Pull out every line with the word "screenshot" from the entries below.

*** EXERCISE INPUTS Section Begins ***

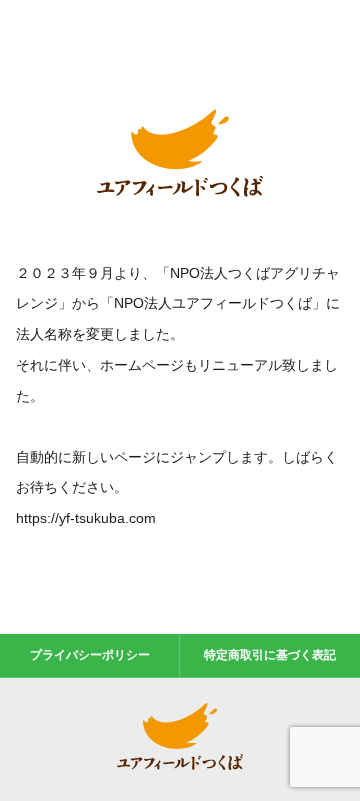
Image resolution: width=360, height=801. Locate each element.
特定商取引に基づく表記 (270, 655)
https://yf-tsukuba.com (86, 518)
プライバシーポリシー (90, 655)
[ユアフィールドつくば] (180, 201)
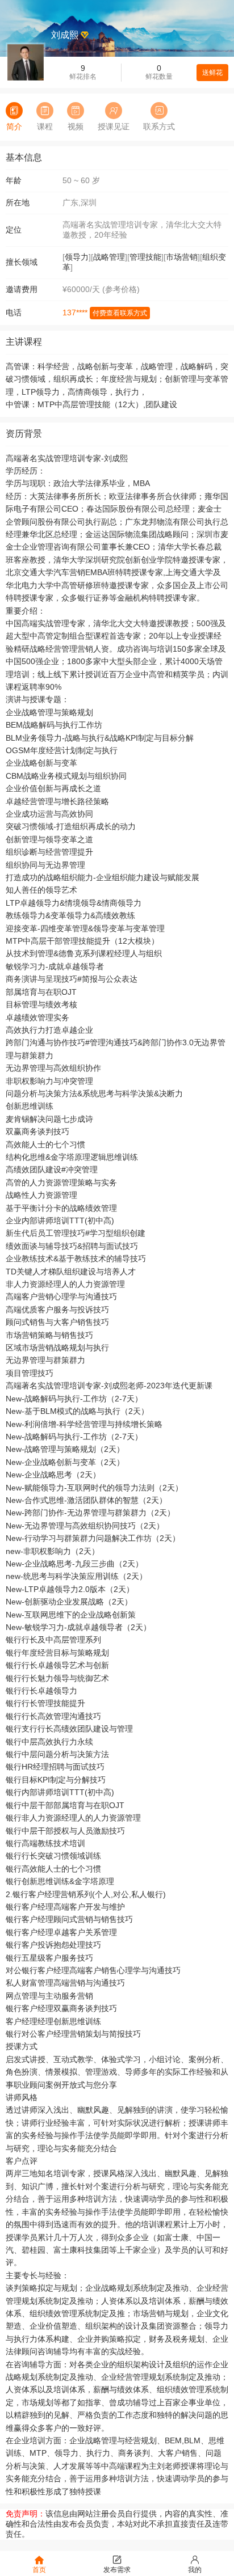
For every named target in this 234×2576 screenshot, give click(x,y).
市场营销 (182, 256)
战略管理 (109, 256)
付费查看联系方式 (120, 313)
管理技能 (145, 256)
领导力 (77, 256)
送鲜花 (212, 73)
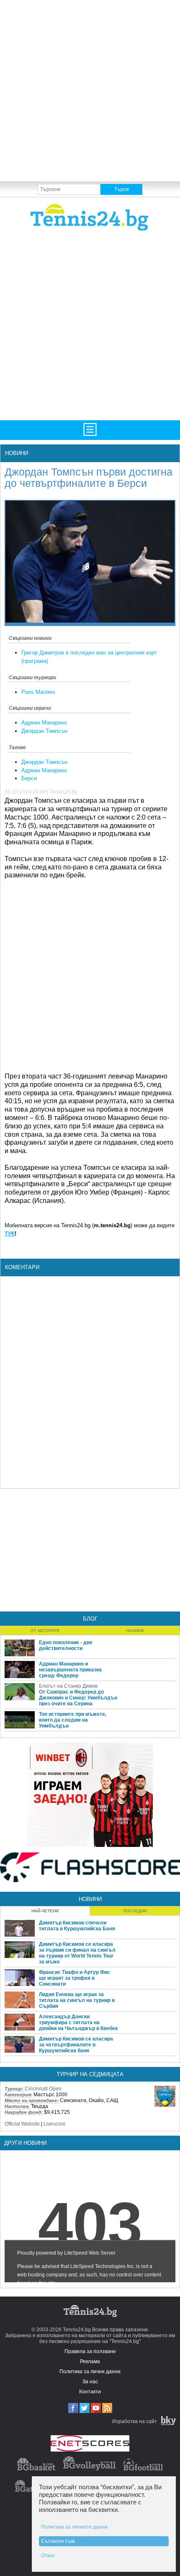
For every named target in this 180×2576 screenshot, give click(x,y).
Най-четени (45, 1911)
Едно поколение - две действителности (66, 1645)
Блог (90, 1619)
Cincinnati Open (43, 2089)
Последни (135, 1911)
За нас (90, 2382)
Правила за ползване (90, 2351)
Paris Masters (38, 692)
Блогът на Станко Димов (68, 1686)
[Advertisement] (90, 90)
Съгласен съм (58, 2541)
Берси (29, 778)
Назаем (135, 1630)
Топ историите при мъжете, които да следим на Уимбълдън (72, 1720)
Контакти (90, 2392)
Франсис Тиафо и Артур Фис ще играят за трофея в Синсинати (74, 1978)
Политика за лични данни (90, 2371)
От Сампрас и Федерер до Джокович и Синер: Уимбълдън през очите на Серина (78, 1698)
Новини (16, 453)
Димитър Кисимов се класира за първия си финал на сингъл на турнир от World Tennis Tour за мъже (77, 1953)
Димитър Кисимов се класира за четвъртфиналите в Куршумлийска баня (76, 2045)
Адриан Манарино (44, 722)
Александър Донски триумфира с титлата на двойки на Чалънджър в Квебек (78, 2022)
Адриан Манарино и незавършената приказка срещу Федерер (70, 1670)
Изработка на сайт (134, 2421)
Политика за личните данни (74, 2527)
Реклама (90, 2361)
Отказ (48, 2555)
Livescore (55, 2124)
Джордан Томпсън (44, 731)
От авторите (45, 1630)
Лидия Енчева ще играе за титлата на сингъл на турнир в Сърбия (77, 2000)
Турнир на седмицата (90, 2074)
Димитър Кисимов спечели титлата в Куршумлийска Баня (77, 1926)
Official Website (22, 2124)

*** EXERCISE INPUTS Section Ends ***

_FINISHED TASK_:
For every named target in this 234×2576 screenshot, give click(x,y).
For every named target in this 180×2576 screenshot, give click(x,y).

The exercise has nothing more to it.